Top of Text provided
This news article is from Handicare UK. Articles that appear on this website are for information purposes only.

The NHS is looking to encourage elderly-appropriate housing to be built from now on to ensure that people can continue to live in their homes well into old age. Health minister Dr Dan Poulter said that more will be done by the NHS to encourage the “future proofing” of homes, including making staircases wide enough for a stair lift to be installed. Dr Poulter said that “It is far better for people to be able to remain in their own homes as they get older rather than facing moving into care”.

The news comes after the health minister attended a meeting called by Suffolk County Council to discuss the implications of inappropriate housing for the elderly and how reassessing building regulations and advice could impact on the future care crisis the nation’s elderly are facing. Small adjustments to building plans such as ensuring staircases are wide enough to fit regular mobility devices, with many people currently needing to search specifically for stair lifts for narrow stairs, is just one measure which could see people living in their own homes for longer.
Bottom of Text provided
Top of Dataset content
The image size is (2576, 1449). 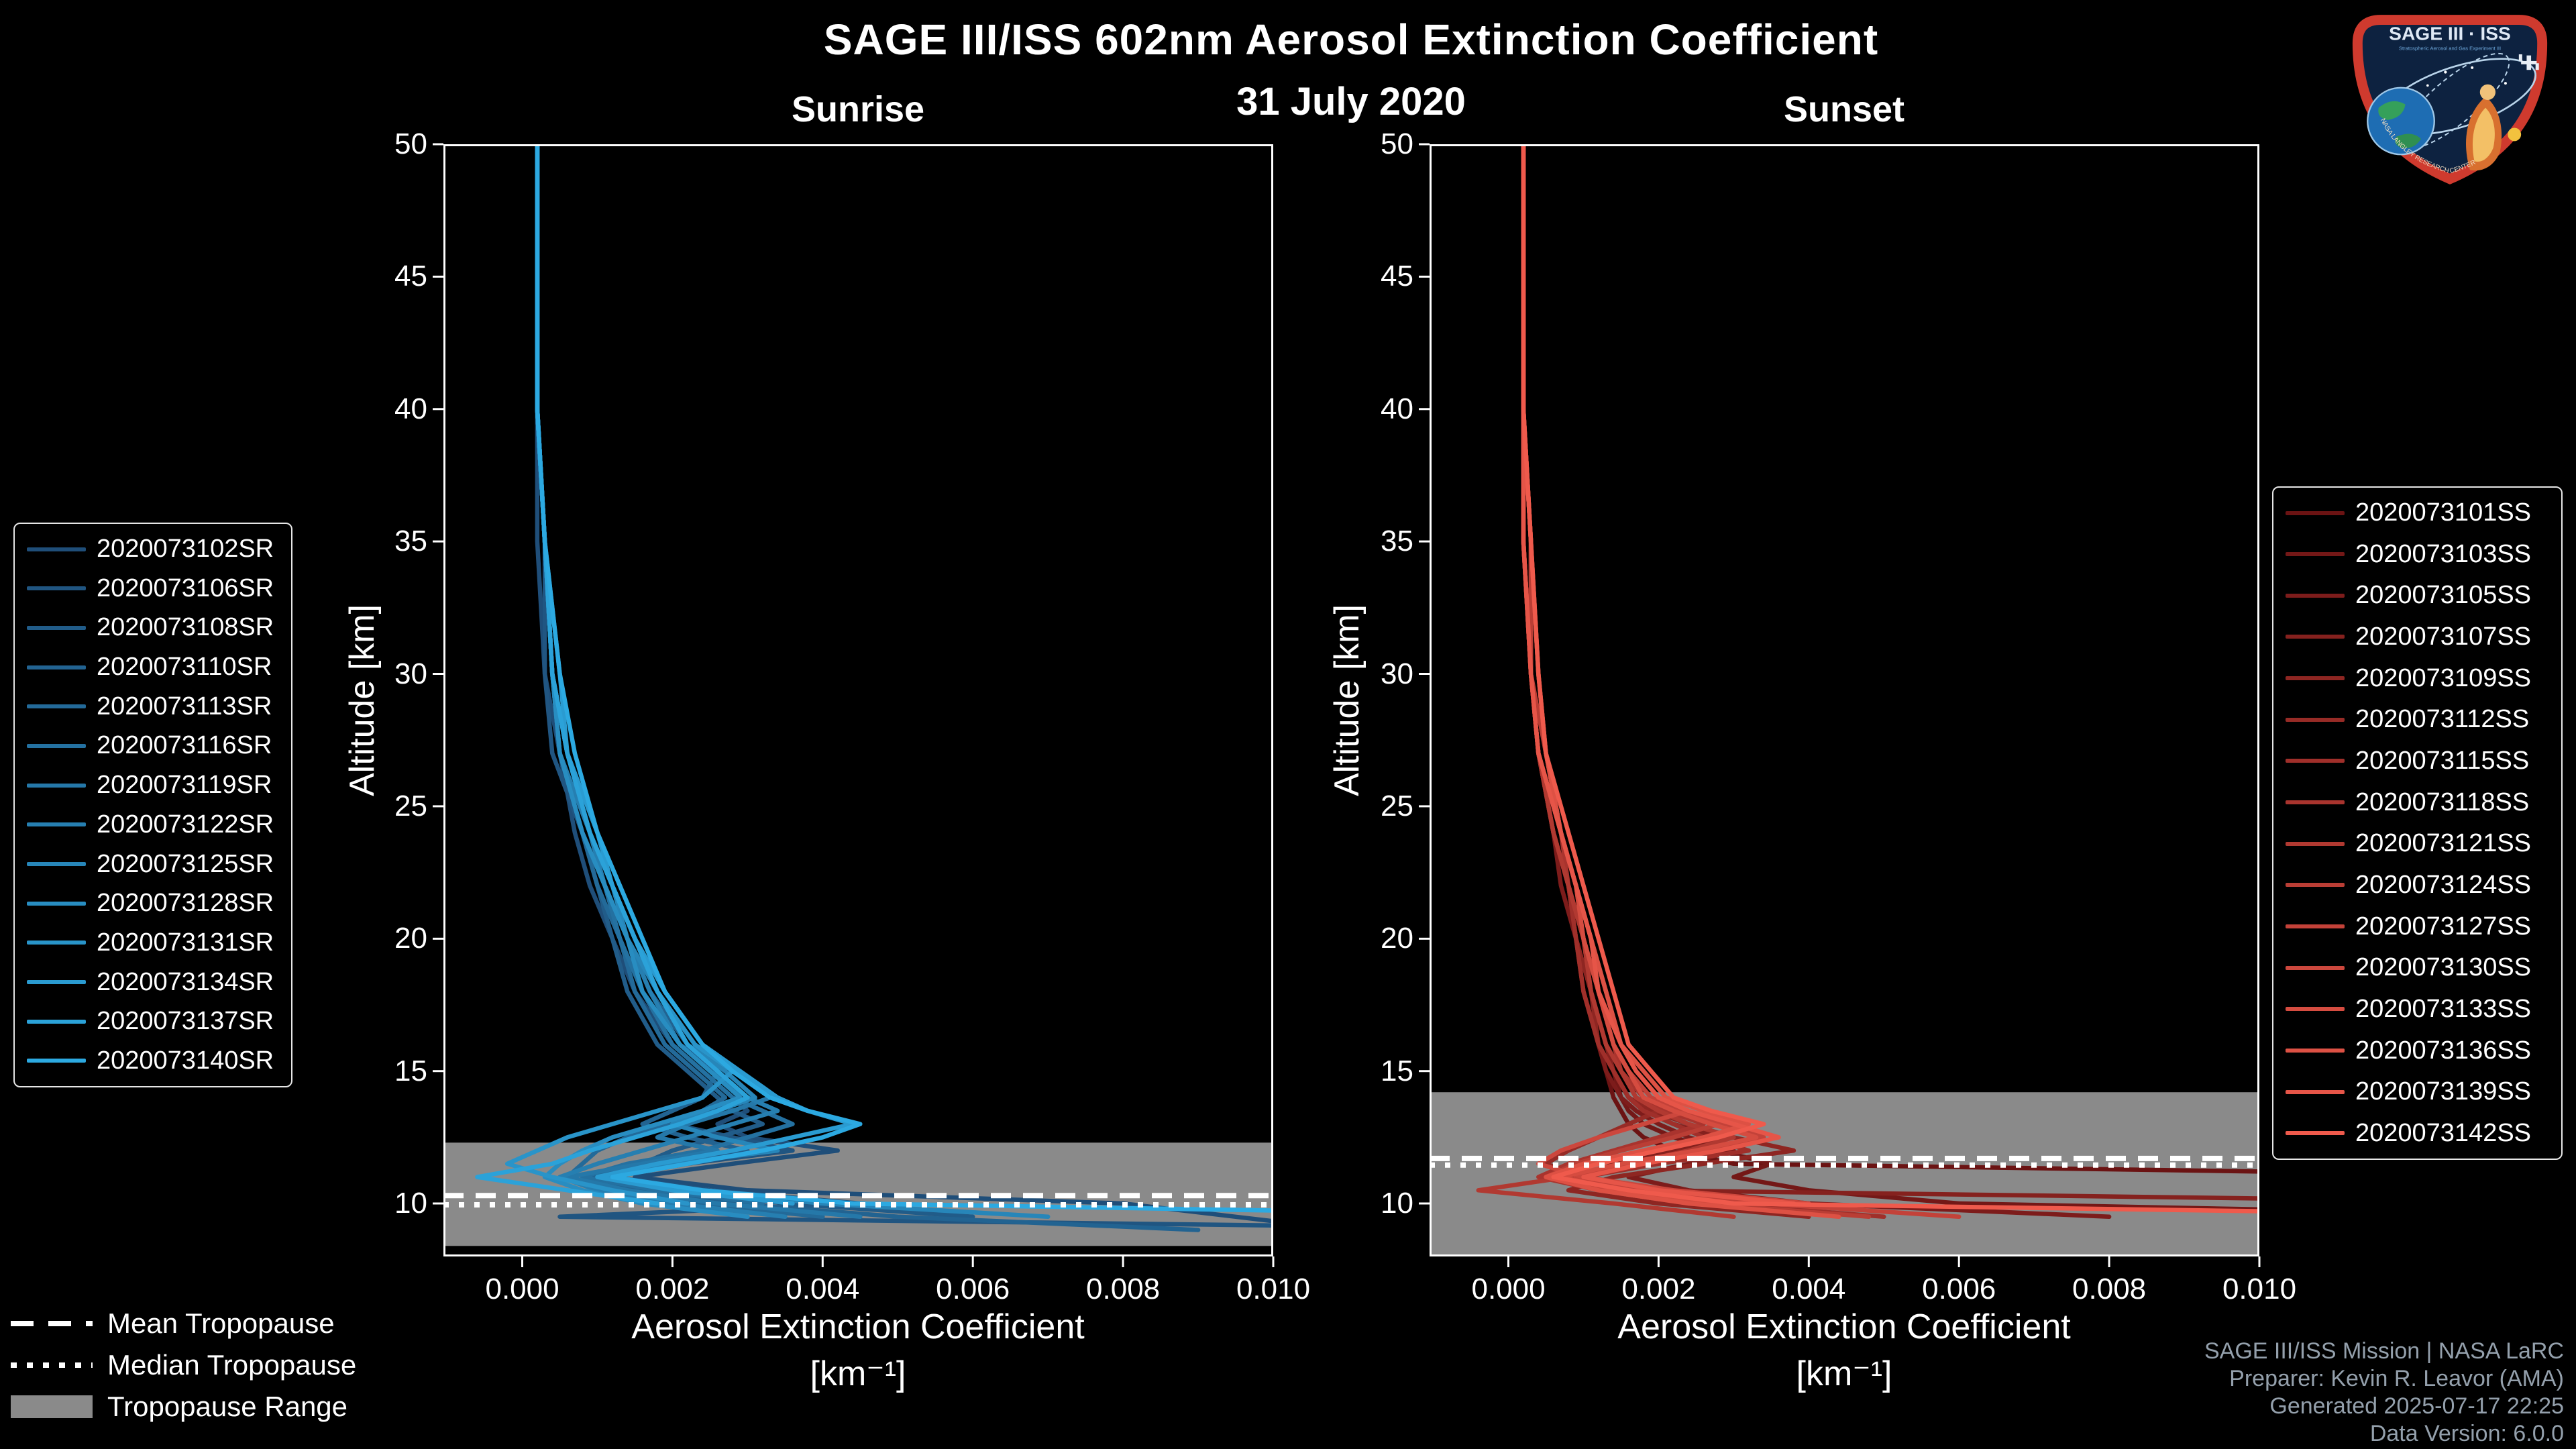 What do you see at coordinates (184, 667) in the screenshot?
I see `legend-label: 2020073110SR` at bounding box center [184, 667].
Bottom of Dataset content
Work to complete -
In the article on elderly-appropriate housing, write out the passage that begins at the words "The news comes" and stops after "homes for longer.", swapping "mobility devices" for "mobility aids".

Output -
The news comes after the health minister attended a meeting called by Suffolk County Council to discuss the implications of inappropriate housing for the elderly and how reassessing building regulations and advice could impact on the future care crisis the nation’s elderly are facing. Small adjustments to building plans such as ensuring staircases are wide enough to fit regular mobility aids, with many people currently needing to search specifically for stair lifts for narrow stairs, is just one measure which could see people living in their own homes for longer.